A new constitution drafted in 1988 can be interpreted to give
Brazilians the right to occupy unused agricultural land, to return that
land to productivity, and then, eventually, to gain ownership of the
property. Using this method, 50 low-income families moved onto
what is now Terra Vista in the 1990s, planted crops, and began to farm
organically.
The story made me wonder --- what would life be like in the U.S. if we
had a similar law on the books? Would it be good, allowing lots of
young people who dream of farming but don't have the capital to move
back to the land? Or would it be bad, with wild areas currently
being protected by neglect instead clearcut and turned into
farmland? I'd be curious to hear your take in the comments
section.
On a less serious note,
Joey said that what caught his eye in Terra Vista was the free-range
chickens, all of which were skinnier than American birds. There
were so many chickens that it seemed that each person on the farm ate
one a day, mostly in the form of stew.
I would love to send you
to a website so you could learn more about Terra Vista, which Joey said
was full of raised beds and other techniques he was familiar with from
our own farm. But the whole point of Joey's trip was to connect
villages who don't have internet access, allowing them to trade data
using memory sticks carried by hand when people travel from place to
place. So you'll have to use your imagination about everything
Joey didn't happen to take photos of. I hope you enjoyed this
brief glimpse of sustainable Brazilian agriculture!
We have that Law on the Books in the US....although it's not Socialism/Communitarianism as with Brasil. This is a very old law. I would say that soon we will have all that here too.

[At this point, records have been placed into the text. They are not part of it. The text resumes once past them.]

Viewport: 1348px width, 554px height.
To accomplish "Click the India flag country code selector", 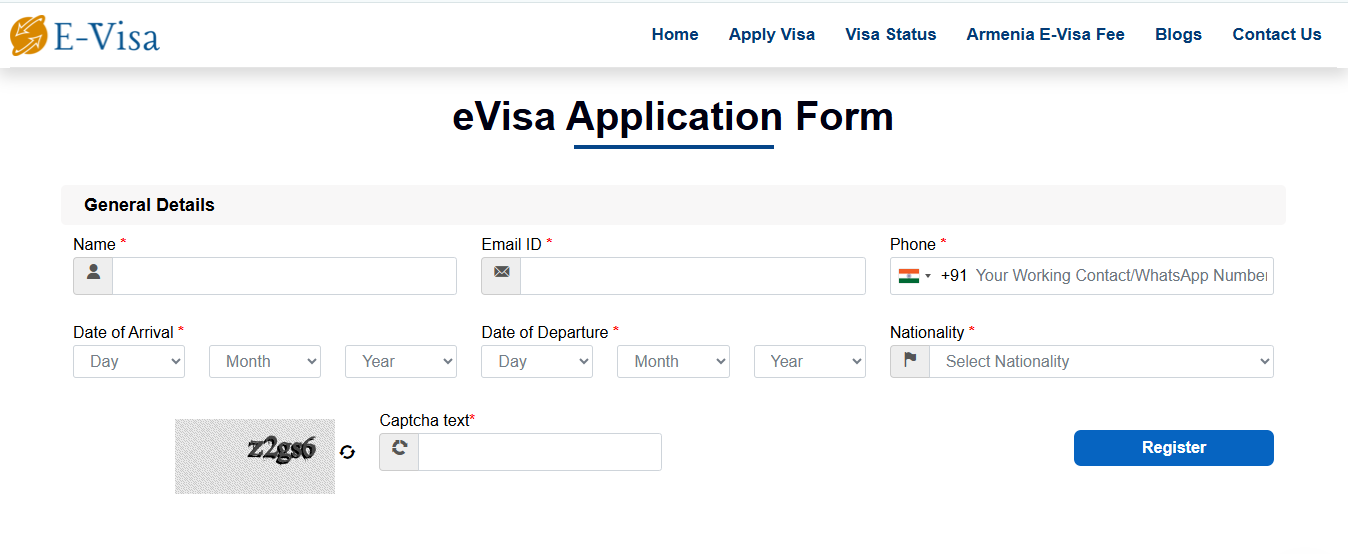I will [914, 276].
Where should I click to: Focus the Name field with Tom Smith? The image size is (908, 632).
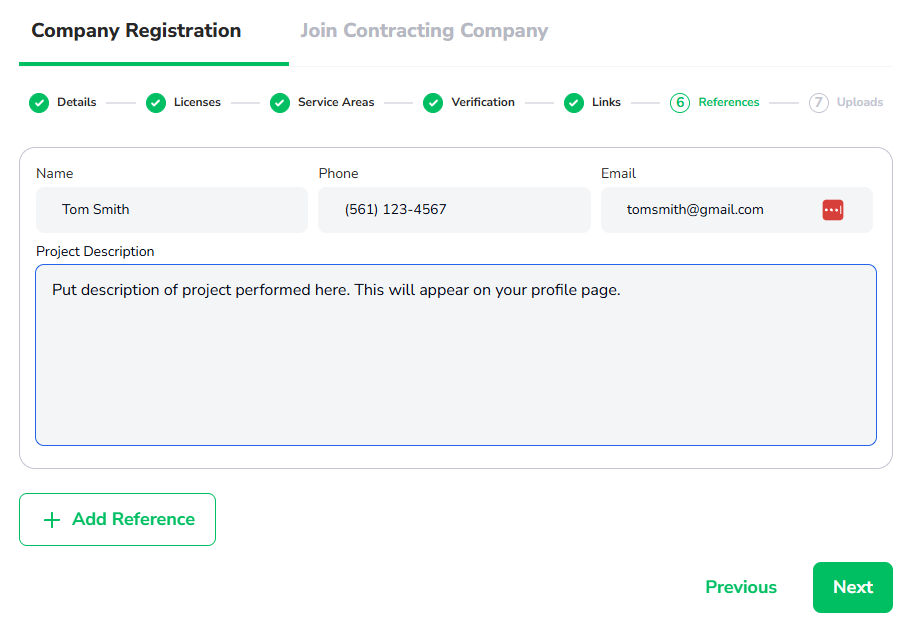pyautogui.click(x=172, y=210)
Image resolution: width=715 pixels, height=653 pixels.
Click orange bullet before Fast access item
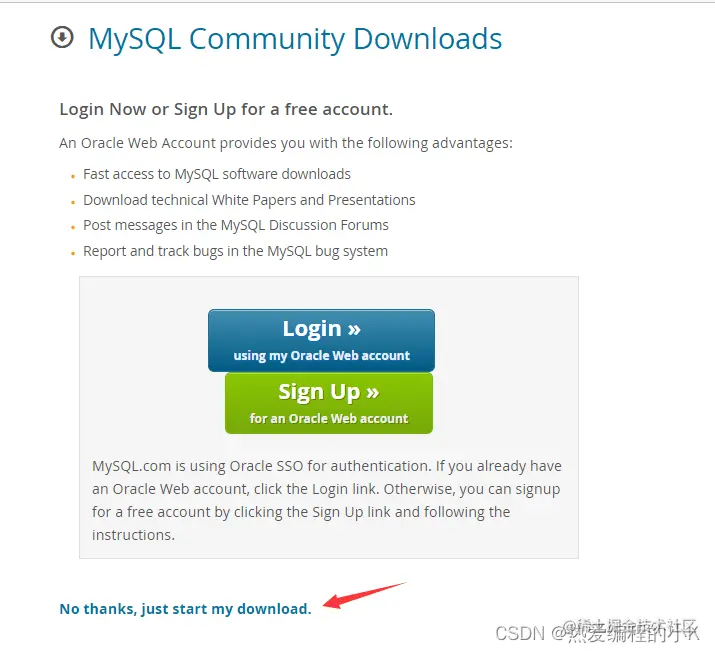coord(73,176)
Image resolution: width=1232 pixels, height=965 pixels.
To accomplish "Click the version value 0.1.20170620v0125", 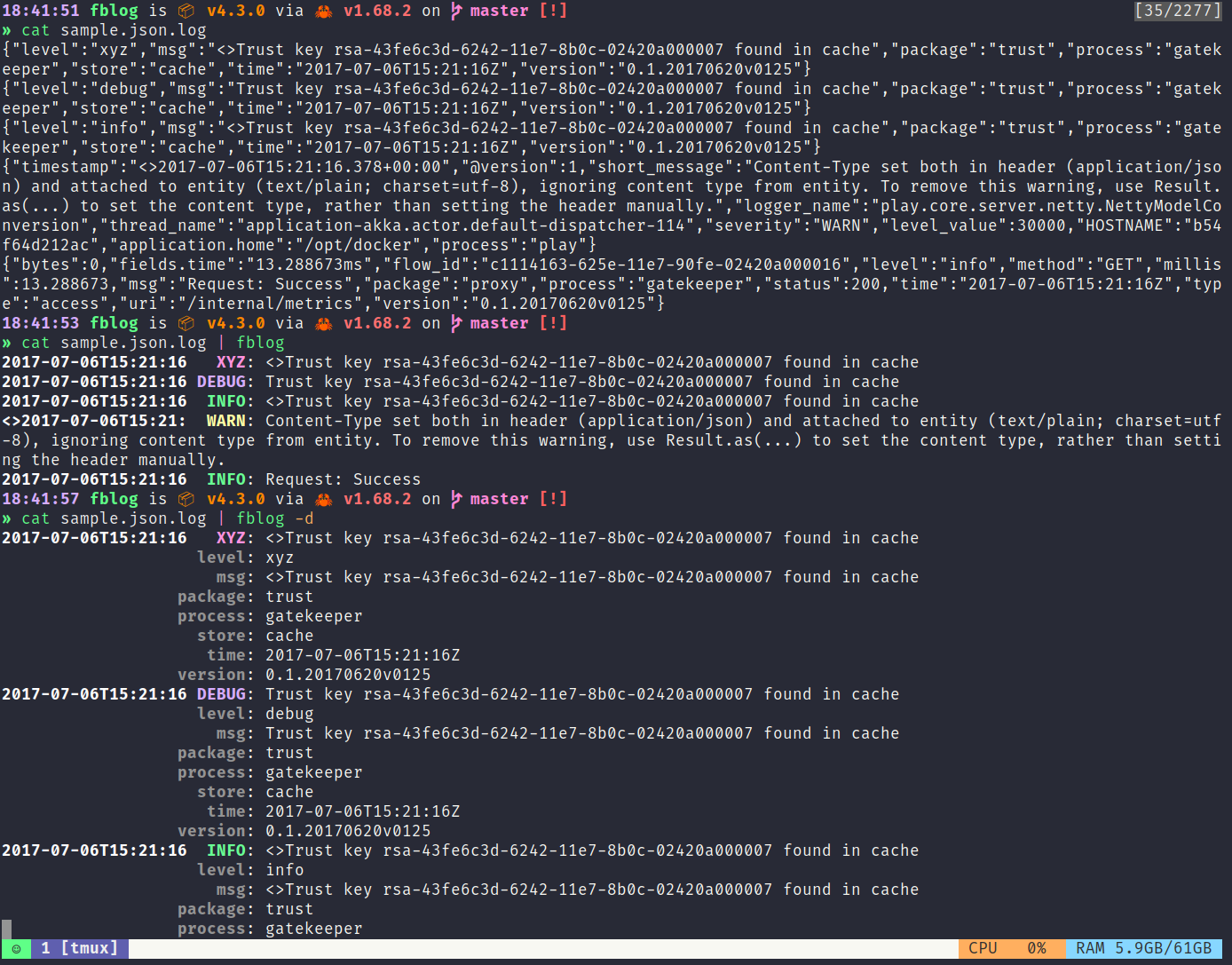I will pyautogui.click(x=348, y=674).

Here it's called Adverse Possession. It means you can occupy an abandoned or un-lived in property legally; each State has it's own limitations on the amount of years you must occupy until you can claim it as your own. In Kansas it's 15 but some States it is only seven. The Law is about using the land productively. Adverse means you must notify the owner that you have taken possession of the abandoned property but he has a choice to give you permission to stay or face the chance of loosing it to you.